President Bok's annual report last year addressed medical education, specifically urging medical schools to incorporate the touching of ethics into their curricula. How can the schools achieve this? Is this sufficient preparation for the decisions doctors will face?

This kind of training and sensitivity shouldn't start in medical school: I think it should start sooner. It should be part of a liberal education, where people are forced to confront these questions, and understand historically the philosophical and ethical positions. That means undergraduate training.

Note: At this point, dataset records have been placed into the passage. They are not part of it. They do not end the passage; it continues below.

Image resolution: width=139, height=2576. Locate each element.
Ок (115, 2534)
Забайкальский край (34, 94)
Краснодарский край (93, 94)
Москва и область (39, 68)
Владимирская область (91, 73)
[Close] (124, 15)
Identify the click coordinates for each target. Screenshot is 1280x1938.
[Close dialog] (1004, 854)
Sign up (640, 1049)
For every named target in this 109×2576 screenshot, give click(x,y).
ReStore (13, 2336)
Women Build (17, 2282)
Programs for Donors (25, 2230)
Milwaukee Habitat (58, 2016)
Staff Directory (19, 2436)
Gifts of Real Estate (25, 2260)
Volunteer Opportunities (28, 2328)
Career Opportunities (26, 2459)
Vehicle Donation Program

In addition, it's desirable to take advantage of medical education as an arena where problems get applied--not so much as solving questions, but having students recognize what their roles will be as physicians. Emphasis medical training has been on the profession in particular. We should stop looking at decisions as only "medical decisions" and make doctors appreciate their part of this total process.

Although you're not advocating "presumed consent," in which the organs of an individual who dies are presumed available for donation unless he or she has forbidden it, you do support stronger measures to ensure more donation. What would these involve?

There's an intermediate ground between presumed consent and complete dependence--you could call it "required request." It would oblige physicians to ask [next of kin for permission to harvest organs]. With this sanction, that the doctors will always ask, it would overcome doctors' reluctance to do so, and reduce the trauma of the families. It would be a sanctioned part of social discourse which is something which, to me, we clearly should do.

What of your definition of "investigational" procedures, as the gray area between "experimental" and "established"? Has there been talk of adopting such a category?

The specifics haven't been widely discussed, but the issue has been. Part of what we're trying to do is provide a language for talking in a more fitting way about the state of technologies. The problem now is that we have a kind of "go-no go" mentality. We need a transmission with several gears.